If your personal data are processed on the basis of legitimate interests pursuant to Art. 6 para. 1 sentence 1 lit. f) GDPR, you have the right to object to the processing of your personal data pursuant to Art. 21 GDPR, provided that there are reasons for this which arise from your particular situation or the objection is directed against direct advertising. In the latter case, you have a general right of objection, which we will implement without specifying a particular situation.

If you wish to exercise your right of revocation or objection, simply send an e-mail to GDPR@ekspert.ch

RIGHT TO INFORMATION, RECTIFICATION, ERASURE, RESTRICTION

Data subjects have the right to receive information concerning their personal data as well as the right to rectification, erasure or restriction of processing. Furthermore, data subjects have the right to object to processing.

RIGHT TO DATA PORTABILITY

Data subjects have a right to data portability.

RIGHT TO LODGE A COMPLAINT WITH THE SUPERVISORY AUTHORITIES

You have the right to lodge a complaint with the supervisory authorities.

PROVIDING PERSONAL DATA

You are under no legal obligation to provide personal data.

AUTOMATED DECISION-MAKING, INCLUDING PROFILING

Under certain circumstances, an automated profile can be created with the aim of evaluating personal aspects.
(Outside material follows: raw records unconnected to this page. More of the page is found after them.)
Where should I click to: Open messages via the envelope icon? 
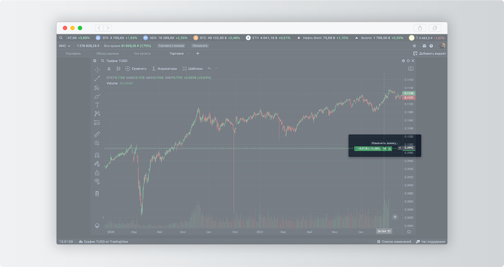click(x=424, y=46)
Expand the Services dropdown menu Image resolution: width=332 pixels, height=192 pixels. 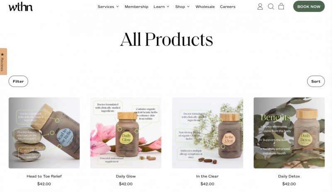coord(108,7)
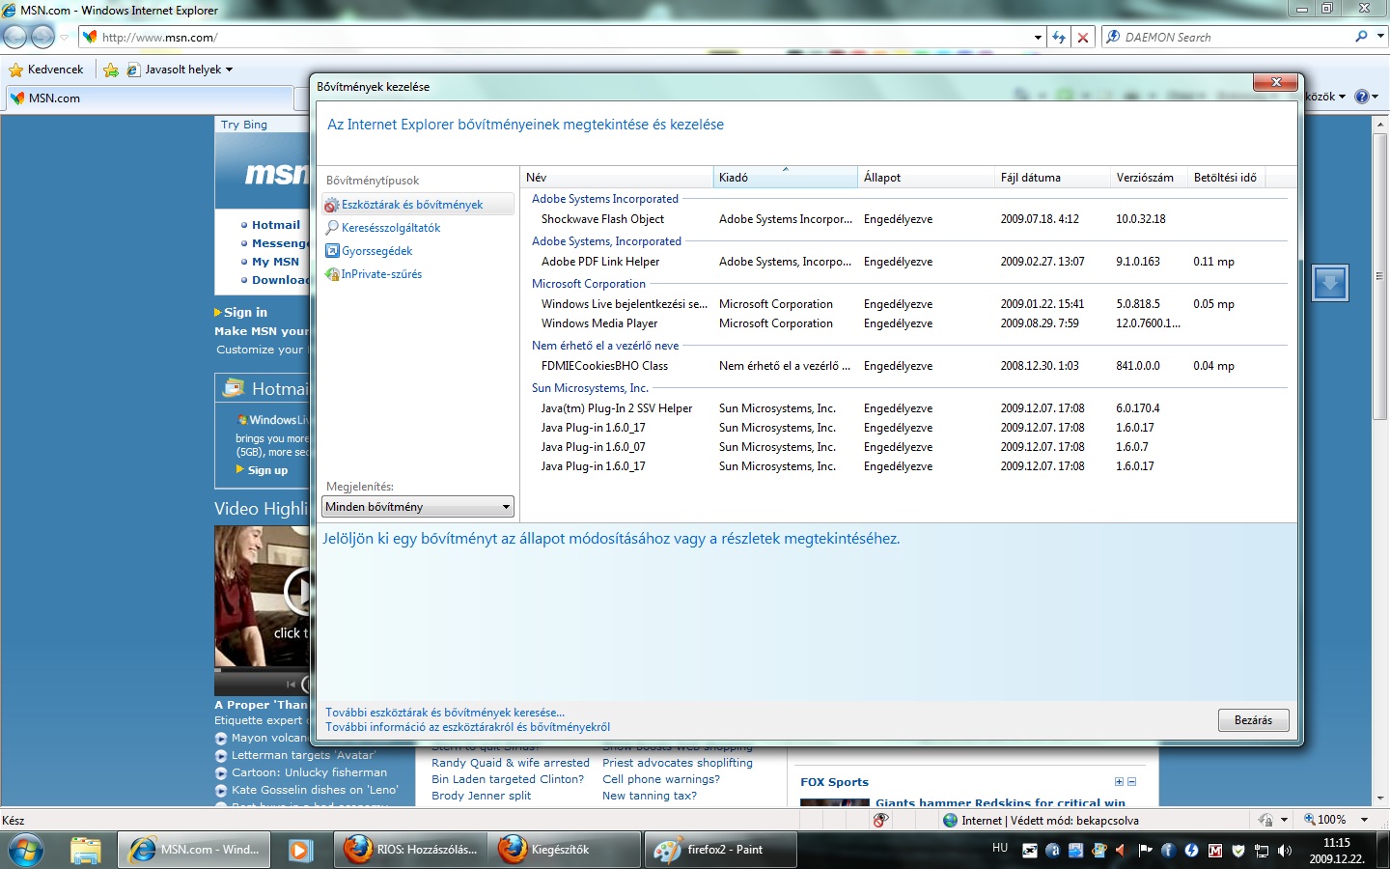Select InPrivate-szűrés add-on type
This screenshot has height=869, width=1390.
tap(381, 274)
We use these profiling measures in the following cases:

On the basis of legal and regulatory requirements, we are obliged to combat money laundering, terrorist financing and financial crimes. Data analyses (e.g. comparison to legally prescribed lists) are also carried out.

ANALYTICAL TOOLS

We use cookies on our website. These are small files that your browser automatically creates and that are stored on your device (laptop, tablet, smartphone, etc.) when you visit our site. Cookies do not harm your device, nor do they contain viruses, Trojans or other malware.
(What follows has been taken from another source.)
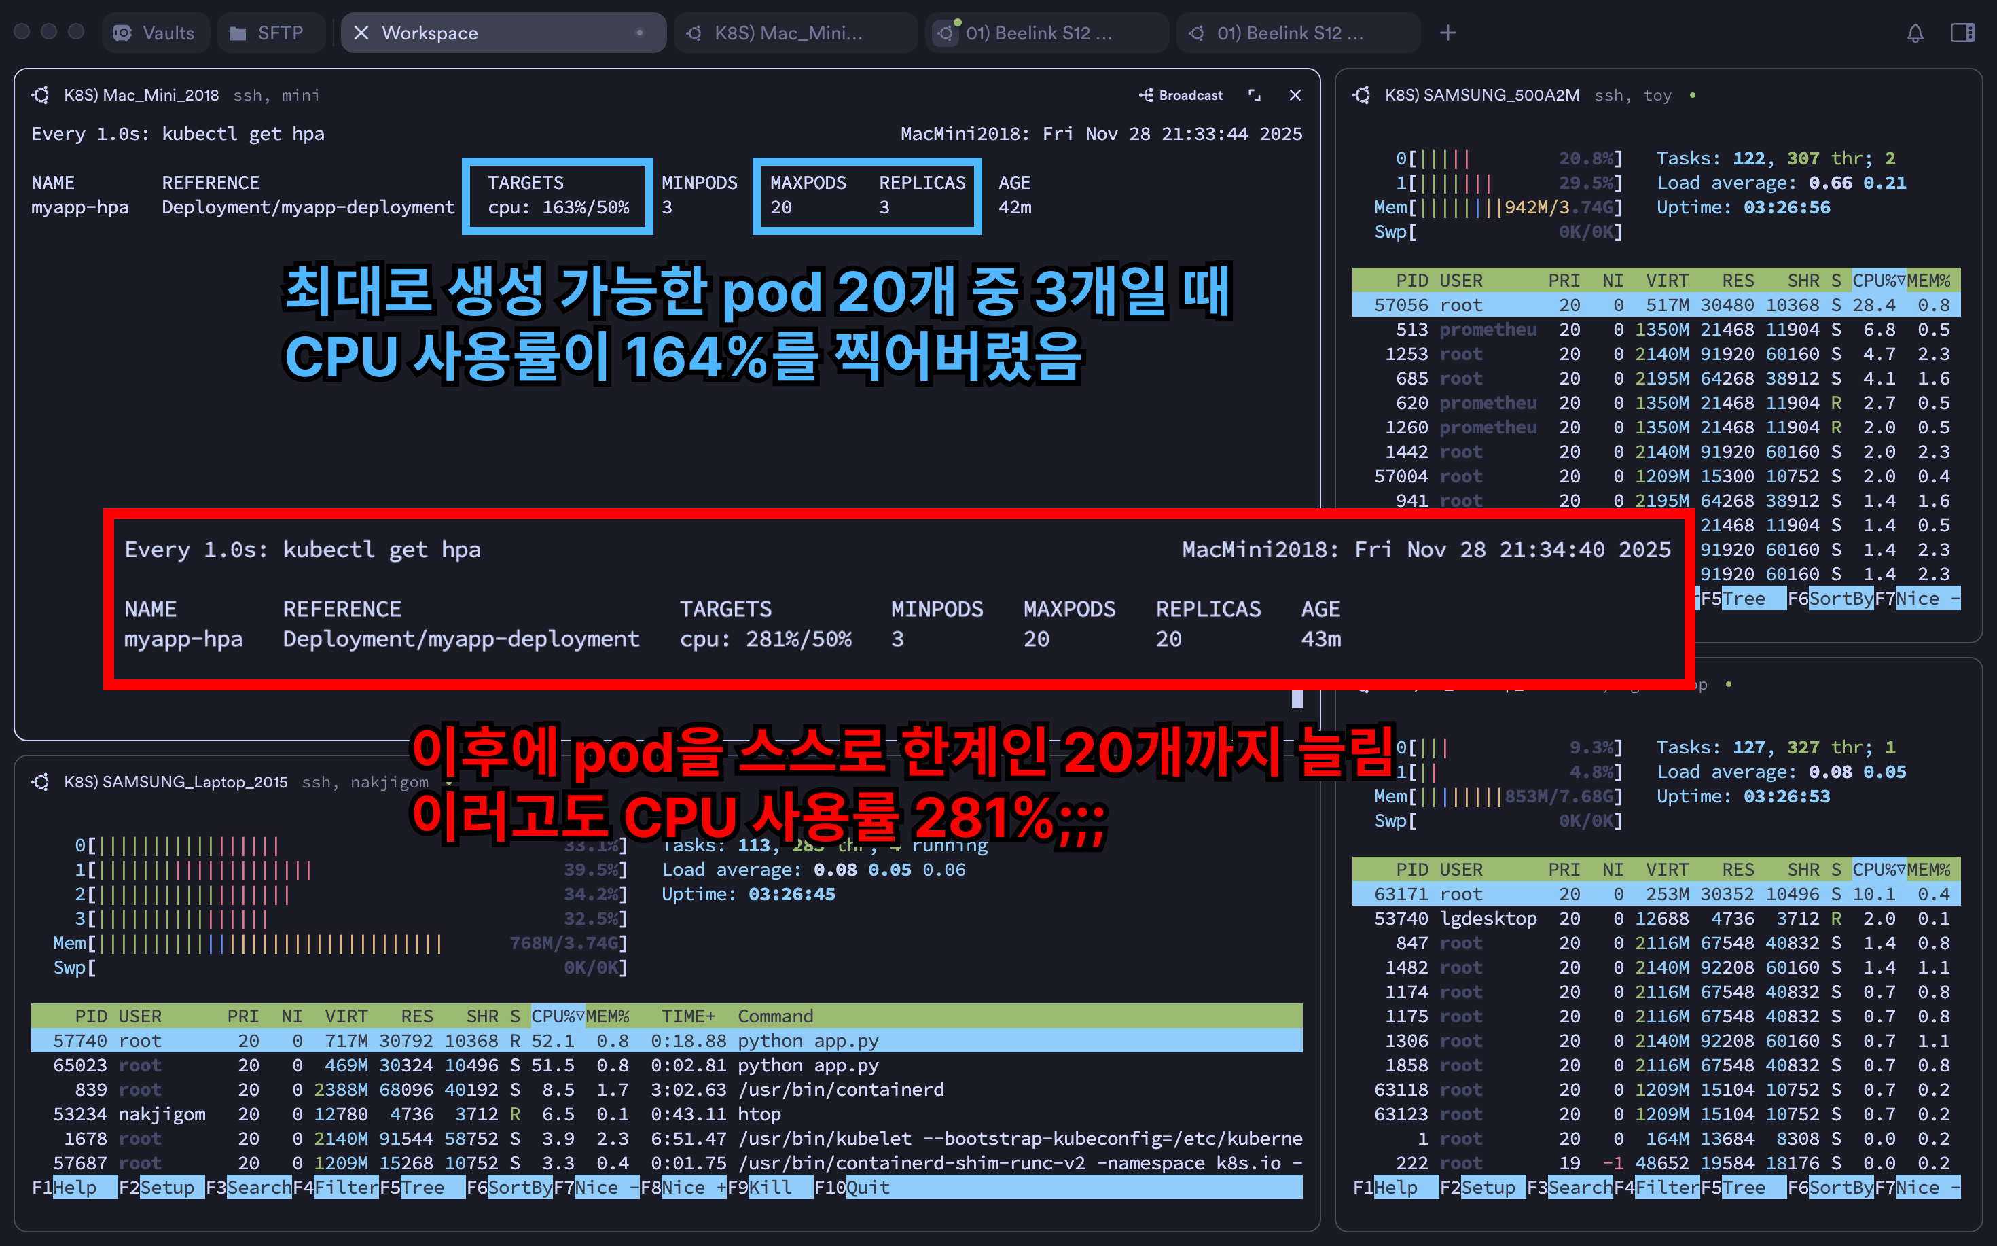Viewport: 1997px width, 1246px height.
Task: Open the Vaults section
Action: point(155,33)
Information is stored in the cookie that is created in connection with the specific device you are using. However, this does not mean that we receive direct information regarding your identity.
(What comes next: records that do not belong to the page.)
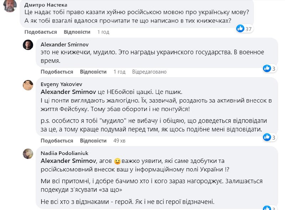
Task: Open Evgeny Yakovlev's profile avatar
Action: coord(28,85)
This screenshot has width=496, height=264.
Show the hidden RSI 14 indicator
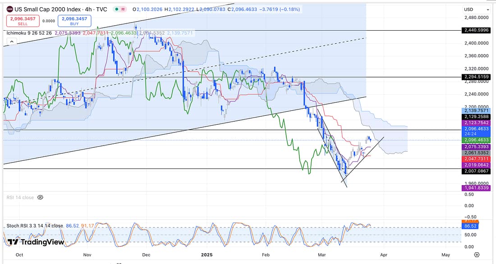coord(40,197)
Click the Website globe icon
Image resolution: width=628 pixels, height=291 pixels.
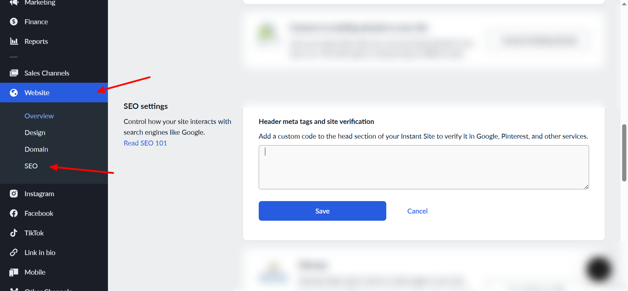pyautogui.click(x=14, y=93)
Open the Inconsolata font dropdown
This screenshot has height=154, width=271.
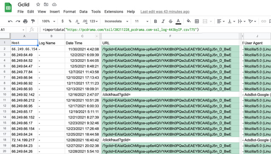point(116,21)
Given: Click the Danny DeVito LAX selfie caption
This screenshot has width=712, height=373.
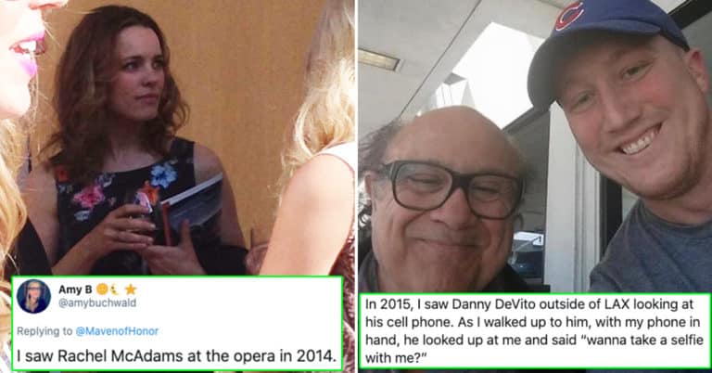Looking at the screenshot, I should 534,331.
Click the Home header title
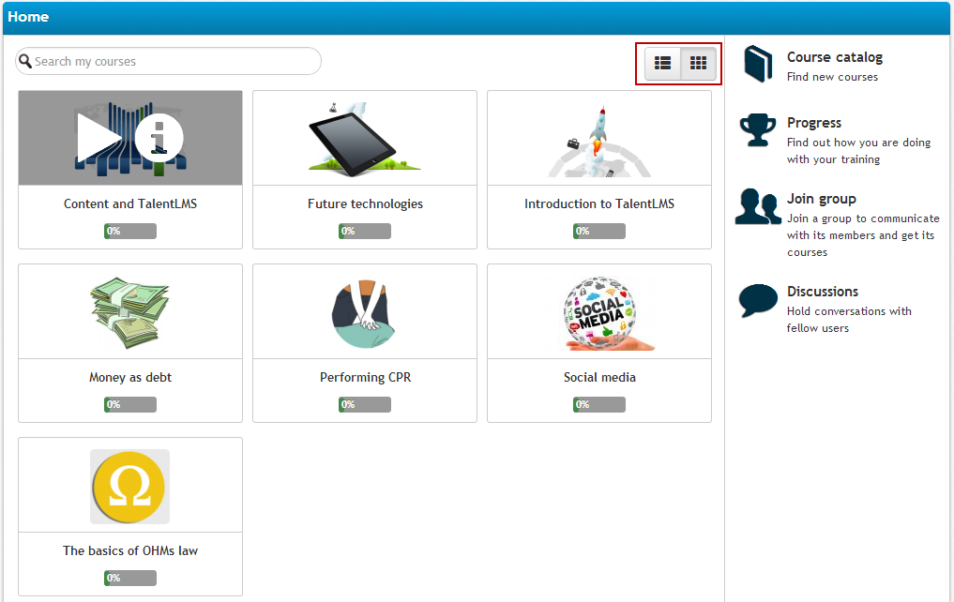The height and width of the screenshot is (602, 954). coord(28,17)
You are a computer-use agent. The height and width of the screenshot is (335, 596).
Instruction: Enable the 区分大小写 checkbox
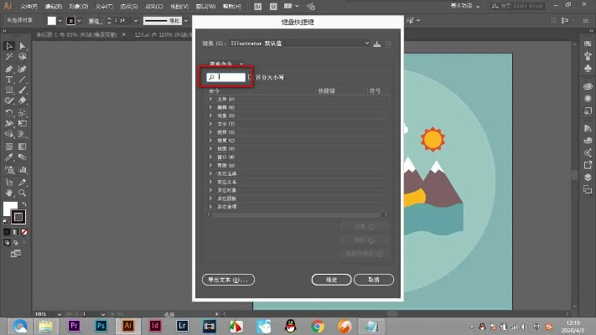pyautogui.click(x=251, y=77)

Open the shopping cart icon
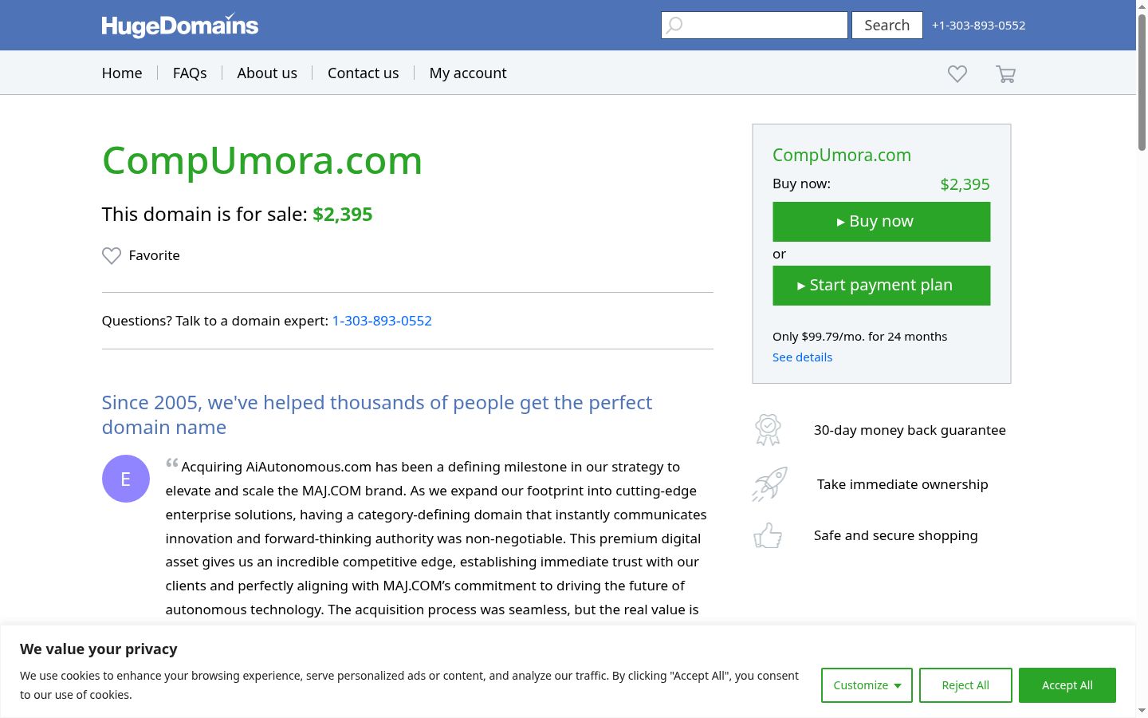tap(1005, 74)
The use of cookies serves on the one hand to make the use of our website more attractive for you. For example, we use so-called session cookies to recognise that you have already visited individual pages of our website. These will be deleted automatically after leaving our site.

In addition, we also use temporary cookies that are stored on your device for a specified period of time to optimise user-friendliness. If you visit our site again to use our services, it will automatically recognise that you have already visited us and what entries and settings you have made so that you do not have to enter them again.

On the other hand, we use cookies to statistically record the use of our website and for evaluation purposes in order to optimise our website for your use (see Section 5). These cookies enable us to automatically recognise that you have already visited our website upon any future visits. These cookies are automatically deleted after a defined period of time.

The data processed by cookies is required for the aforementioned purposes in order to protect our legitimate interests and those of third parties pursuant to Art. 6 para. 1 sentence 1 lit. f) GDPR.

Most browsers accept cookies automatically. However, you can configure your browser so that no cookies are stored on your computer or so that a message always appears before a new cookie is created. However, the complete deactivation of cookies may mean that you will not be able to use all the features of our website.

DATA PROTECTION DECLARATION GOOGLE MAPS

This website uses the product Google Maps of Google Inc. By means of your use of this website, you are declaring your agreement to the recording, processing and use by Google, its representatives and third parties of the data which is gathered automatically.

The use of « Google Maps » and the information obtained via « Google Maps » takes place in accordance with the terms and conditions of use of Google

http://www.google.de/intl/de/policies/terms/regional.html

and the additional terms and conditions of business for « Google Maps »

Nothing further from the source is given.